The four-year project aims at developing an innovative platform to integrate distributed repositories of Adaptive Immune Receptor Repertoire (AIRR-seq) data for enabling improved personalized medicine and immunotherapy for diseases with an immune component.

The project has received €7.85 million from the EU through the Horizon 2020 Research and Innovation Programme and an additional C$800,000 from the Canadian government.

iReceptor Plus is comprised of 20 partner organizations from Canada, the US, France, Israel, Germany, Portugal, Spain, Norway and Belgium. The consortium includes leading research institutes, universities, technology and development centers as well as industrial and clinical companies.

The iReceptor will enable researchers around the world to share and analyze huge datasets taken from healthy and ill patients that have been sequenced and stored in databanks in multiple countries.

“Most AIRR-seq data is currently stored and curated by individual labs, using a variety of tools and technologies,” said Bar-Ilan University Associate Professor Gur Yaari of the Faculty of Engineering who is the  coordinator of the iReceptor Plus Project. The platform will “lower the barrier to access and analyze large AIRR-seq data sets and will ease the availability of this important data to academia, industry and clinical partners.”

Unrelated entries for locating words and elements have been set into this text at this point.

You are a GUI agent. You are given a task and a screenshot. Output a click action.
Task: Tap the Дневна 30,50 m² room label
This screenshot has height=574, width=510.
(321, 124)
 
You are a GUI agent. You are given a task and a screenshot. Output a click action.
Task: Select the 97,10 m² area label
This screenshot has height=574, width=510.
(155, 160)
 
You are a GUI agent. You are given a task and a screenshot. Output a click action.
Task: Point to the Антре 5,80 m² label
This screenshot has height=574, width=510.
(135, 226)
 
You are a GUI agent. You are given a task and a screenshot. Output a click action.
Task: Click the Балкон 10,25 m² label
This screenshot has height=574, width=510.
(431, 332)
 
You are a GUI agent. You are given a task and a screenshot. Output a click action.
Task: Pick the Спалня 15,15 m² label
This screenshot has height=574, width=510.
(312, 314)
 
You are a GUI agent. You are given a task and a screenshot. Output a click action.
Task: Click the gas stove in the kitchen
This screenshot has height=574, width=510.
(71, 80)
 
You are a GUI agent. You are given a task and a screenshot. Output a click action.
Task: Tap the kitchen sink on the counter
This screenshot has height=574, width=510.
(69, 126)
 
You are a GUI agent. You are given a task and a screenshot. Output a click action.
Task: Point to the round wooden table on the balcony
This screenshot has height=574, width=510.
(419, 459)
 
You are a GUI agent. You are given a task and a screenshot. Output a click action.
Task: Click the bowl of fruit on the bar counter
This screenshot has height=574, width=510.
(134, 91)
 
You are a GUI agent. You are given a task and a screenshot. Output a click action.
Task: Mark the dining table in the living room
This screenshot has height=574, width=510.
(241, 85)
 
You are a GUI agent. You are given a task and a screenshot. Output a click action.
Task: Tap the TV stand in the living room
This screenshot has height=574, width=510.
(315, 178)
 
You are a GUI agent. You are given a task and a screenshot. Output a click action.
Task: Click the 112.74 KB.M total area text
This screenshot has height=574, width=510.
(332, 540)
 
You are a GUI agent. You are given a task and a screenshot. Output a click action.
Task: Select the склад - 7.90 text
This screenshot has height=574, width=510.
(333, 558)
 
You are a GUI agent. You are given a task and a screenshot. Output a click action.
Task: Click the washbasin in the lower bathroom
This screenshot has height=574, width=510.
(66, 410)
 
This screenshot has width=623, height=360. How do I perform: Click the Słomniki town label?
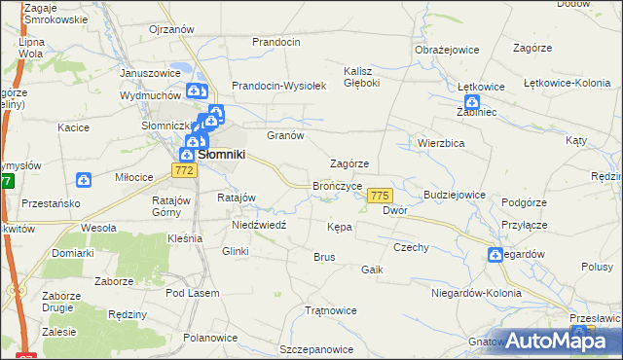point(221,154)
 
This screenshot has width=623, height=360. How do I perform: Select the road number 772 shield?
point(185,170)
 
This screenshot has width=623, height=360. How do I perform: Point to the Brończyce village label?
point(338,185)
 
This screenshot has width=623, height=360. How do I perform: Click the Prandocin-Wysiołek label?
point(277,86)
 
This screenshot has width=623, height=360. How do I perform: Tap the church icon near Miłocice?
point(85,180)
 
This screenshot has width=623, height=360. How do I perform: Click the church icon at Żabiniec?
point(472,102)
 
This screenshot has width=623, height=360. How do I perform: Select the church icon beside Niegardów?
point(495,255)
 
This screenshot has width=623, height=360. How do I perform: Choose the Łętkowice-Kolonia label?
point(566,86)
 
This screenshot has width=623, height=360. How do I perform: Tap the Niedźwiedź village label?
point(258,224)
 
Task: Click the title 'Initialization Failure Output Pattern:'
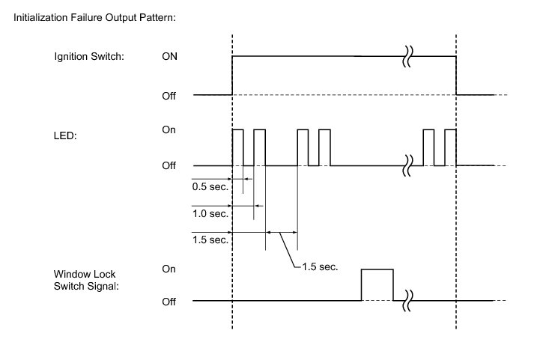[x=94, y=18]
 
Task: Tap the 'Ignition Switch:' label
[x=89, y=56]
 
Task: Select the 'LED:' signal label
[x=65, y=135]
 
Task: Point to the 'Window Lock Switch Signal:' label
[x=86, y=280]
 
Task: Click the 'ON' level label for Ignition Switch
[x=169, y=56]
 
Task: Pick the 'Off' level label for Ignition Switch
[x=169, y=96]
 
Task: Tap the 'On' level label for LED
[x=169, y=129]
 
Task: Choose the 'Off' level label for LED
[x=169, y=165]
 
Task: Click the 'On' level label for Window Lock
[x=169, y=269]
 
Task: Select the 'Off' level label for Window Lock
[x=169, y=302]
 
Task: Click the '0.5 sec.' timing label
[x=210, y=187]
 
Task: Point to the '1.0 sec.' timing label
[x=210, y=214]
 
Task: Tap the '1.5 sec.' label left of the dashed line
[x=210, y=240]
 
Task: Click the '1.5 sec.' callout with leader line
[x=320, y=266]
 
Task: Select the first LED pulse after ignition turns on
[x=237, y=129]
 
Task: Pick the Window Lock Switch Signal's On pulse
[x=377, y=269]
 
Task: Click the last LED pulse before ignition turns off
[x=451, y=129]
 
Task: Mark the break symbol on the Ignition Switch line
[x=407, y=56]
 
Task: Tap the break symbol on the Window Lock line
[x=407, y=301]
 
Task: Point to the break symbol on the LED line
[x=407, y=165]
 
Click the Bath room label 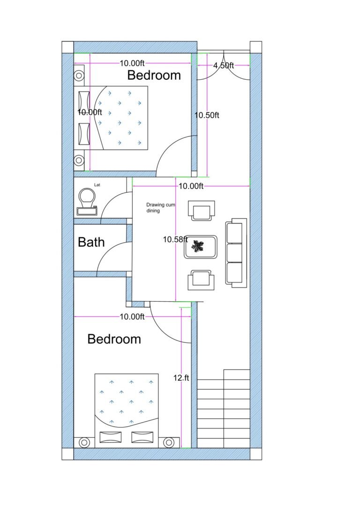[91, 242]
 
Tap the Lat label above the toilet [97, 185]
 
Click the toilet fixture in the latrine [87, 199]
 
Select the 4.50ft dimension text [224, 66]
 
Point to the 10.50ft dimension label [207, 115]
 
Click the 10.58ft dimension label [175, 239]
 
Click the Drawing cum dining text [160, 208]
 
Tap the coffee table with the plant [201, 247]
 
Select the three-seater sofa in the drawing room [236, 252]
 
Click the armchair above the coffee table [201, 210]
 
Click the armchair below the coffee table [201, 280]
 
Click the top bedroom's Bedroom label [154, 75]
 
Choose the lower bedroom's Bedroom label [114, 339]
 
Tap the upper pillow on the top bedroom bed [84, 99]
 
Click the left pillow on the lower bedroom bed [110, 437]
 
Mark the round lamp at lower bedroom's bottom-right [169, 442]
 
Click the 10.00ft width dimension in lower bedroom [132, 317]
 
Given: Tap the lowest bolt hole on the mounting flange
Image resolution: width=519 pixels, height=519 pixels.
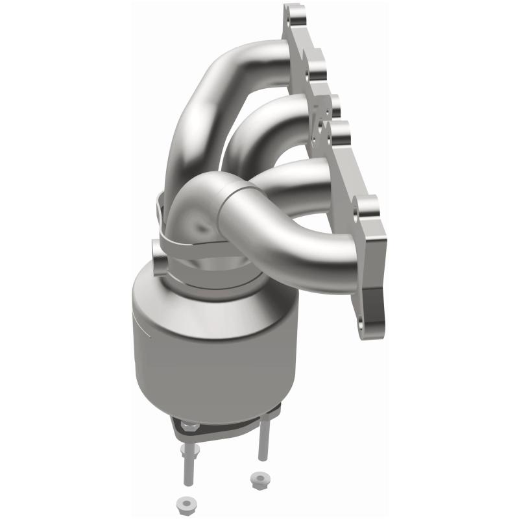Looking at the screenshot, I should coord(361,322).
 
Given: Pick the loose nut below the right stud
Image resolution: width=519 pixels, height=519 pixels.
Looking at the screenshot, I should coord(256,480).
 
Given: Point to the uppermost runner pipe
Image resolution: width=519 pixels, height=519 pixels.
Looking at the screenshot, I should coord(214,97).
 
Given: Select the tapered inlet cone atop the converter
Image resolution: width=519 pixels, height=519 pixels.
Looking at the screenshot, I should coord(208,285).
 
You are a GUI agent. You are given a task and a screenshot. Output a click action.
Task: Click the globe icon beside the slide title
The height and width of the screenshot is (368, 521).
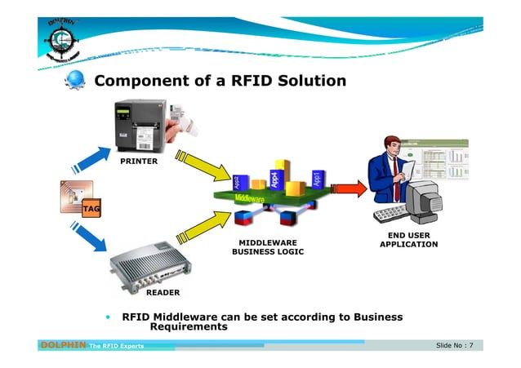click(77, 82)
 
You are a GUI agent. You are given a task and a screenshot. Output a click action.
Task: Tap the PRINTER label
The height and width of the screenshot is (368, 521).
click(139, 162)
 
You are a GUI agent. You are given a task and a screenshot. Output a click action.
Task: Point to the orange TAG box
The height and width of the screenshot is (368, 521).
click(91, 209)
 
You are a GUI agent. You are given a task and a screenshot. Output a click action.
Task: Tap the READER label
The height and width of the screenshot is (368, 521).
click(163, 291)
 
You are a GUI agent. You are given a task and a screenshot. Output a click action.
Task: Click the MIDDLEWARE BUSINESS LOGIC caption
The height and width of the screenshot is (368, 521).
click(267, 247)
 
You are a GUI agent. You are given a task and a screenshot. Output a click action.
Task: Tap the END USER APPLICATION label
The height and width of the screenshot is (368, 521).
click(408, 240)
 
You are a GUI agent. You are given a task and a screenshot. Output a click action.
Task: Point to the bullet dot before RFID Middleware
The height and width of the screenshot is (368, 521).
click(106, 317)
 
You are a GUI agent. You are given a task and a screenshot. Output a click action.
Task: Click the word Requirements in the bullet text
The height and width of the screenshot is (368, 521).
click(189, 327)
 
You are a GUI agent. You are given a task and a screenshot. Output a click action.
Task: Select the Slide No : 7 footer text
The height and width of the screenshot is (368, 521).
click(458, 346)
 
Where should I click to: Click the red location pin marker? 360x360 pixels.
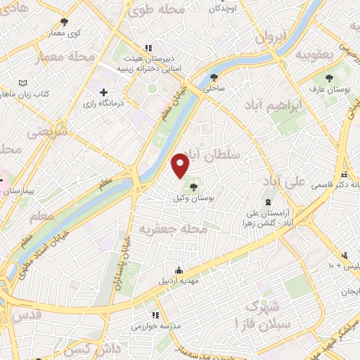(x=181, y=165)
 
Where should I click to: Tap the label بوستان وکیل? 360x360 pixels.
(x=194, y=199)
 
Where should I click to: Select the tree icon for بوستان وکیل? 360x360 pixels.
(x=194, y=186)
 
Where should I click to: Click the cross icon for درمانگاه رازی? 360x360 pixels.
(x=104, y=92)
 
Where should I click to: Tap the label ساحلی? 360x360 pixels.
(x=214, y=89)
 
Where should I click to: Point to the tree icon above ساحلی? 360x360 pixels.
(x=214, y=77)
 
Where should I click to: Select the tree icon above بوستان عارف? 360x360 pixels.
(x=328, y=77)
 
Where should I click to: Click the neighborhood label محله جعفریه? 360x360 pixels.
(x=173, y=229)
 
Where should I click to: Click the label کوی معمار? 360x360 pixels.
(x=64, y=33)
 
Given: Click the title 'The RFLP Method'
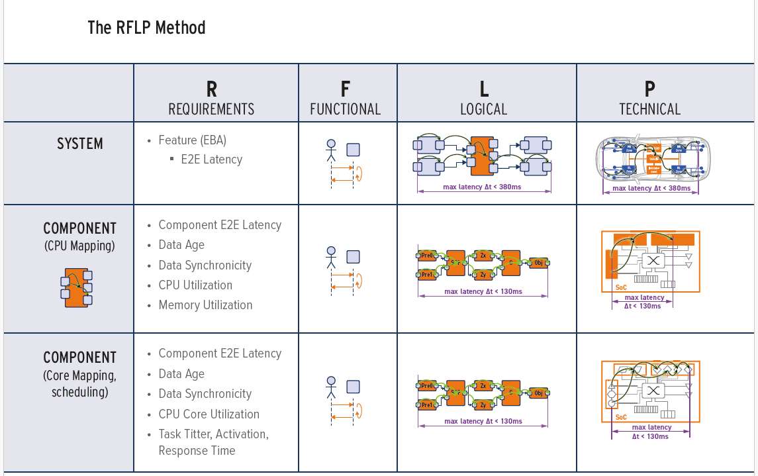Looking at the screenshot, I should click(x=146, y=28).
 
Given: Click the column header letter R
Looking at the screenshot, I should click(x=211, y=89).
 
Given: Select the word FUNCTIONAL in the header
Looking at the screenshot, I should click(x=345, y=109).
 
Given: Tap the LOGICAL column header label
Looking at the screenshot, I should click(x=483, y=109).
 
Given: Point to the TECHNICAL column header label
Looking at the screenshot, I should click(x=649, y=109).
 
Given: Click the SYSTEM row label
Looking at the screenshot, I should click(x=79, y=144).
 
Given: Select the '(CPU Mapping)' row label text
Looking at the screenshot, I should click(x=79, y=246).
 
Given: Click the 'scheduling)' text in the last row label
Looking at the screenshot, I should click(x=79, y=392).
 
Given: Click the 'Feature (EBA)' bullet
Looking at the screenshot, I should click(x=192, y=140).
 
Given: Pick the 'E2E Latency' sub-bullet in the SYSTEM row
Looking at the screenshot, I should click(x=211, y=160).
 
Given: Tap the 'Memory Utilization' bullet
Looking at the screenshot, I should click(x=205, y=305).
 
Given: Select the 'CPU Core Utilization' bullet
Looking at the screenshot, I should click(x=209, y=414).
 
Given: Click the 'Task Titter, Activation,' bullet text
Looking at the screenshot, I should click(x=213, y=434).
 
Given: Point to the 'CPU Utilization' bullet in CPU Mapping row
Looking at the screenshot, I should click(x=195, y=285).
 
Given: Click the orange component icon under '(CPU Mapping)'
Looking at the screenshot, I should click(x=77, y=287).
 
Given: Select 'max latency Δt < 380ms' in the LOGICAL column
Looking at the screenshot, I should click(x=483, y=187).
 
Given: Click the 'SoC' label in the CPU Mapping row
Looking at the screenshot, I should click(x=620, y=287).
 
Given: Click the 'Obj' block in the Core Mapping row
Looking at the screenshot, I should click(x=538, y=393).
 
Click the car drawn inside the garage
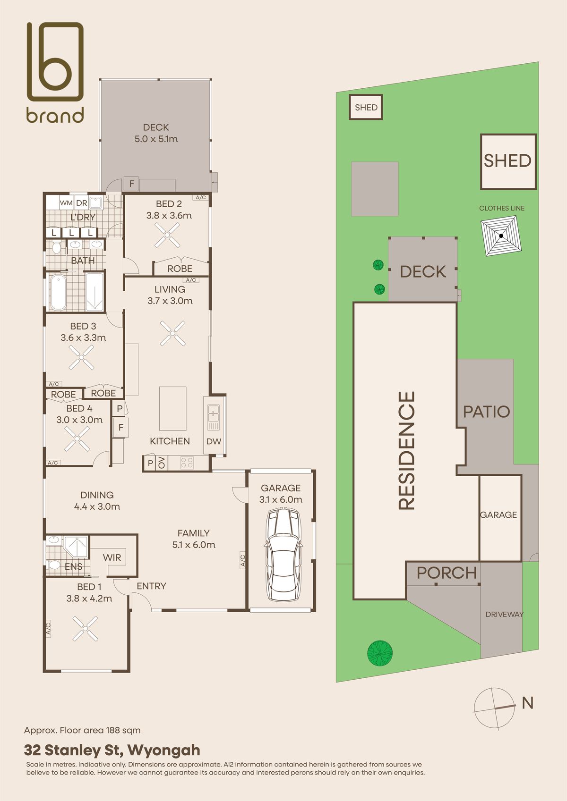(x=283, y=555)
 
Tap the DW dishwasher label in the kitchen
(x=214, y=441)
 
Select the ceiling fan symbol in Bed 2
(x=167, y=235)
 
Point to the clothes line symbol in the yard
(x=501, y=236)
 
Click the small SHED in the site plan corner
(x=366, y=107)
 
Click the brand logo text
(x=55, y=115)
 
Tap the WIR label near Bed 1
(x=112, y=557)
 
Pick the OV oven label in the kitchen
(x=162, y=463)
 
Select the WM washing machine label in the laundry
(x=66, y=203)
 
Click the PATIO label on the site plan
(x=487, y=412)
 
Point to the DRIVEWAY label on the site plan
(x=504, y=615)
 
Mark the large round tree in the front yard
(x=380, y=653)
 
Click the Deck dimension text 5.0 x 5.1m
(x=156, y=139)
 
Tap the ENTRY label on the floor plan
(x=151, y=586)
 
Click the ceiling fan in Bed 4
(x=77, y=439)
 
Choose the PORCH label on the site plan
(x=447, y=573)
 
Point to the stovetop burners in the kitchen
(x=187, y=463)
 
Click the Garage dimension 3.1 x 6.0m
(x=281, y=499)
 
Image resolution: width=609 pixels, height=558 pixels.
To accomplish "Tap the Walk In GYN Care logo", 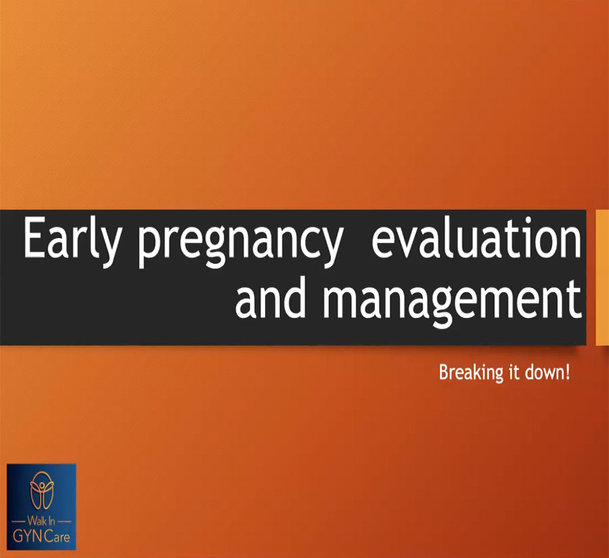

Yaari added that iReceptor Plus will advance the understanding of immune responses and thus provide new targets for therapies and new methods for monitoring therapeutic efficacy.

“We will offer a totally new class of biomarkers to suggest novel treatments,” Yaari concluded. “The ability to share and compare AIRR-seq data will also promote the discovery of biomedical interventions that manipulate the adaptive immune system such as vaccines and other immunotherapies.”

The data in the AIRR-seq repositories will be a mix of public and private data, and the platform’s software is free and open software, making it possible for the research community to extend and adapt the tools and technologies used in the project. The iReceptor Plus will be demonstrated at several sites to show its effectiveness in in the context of the both clinical and biopharma use-cases.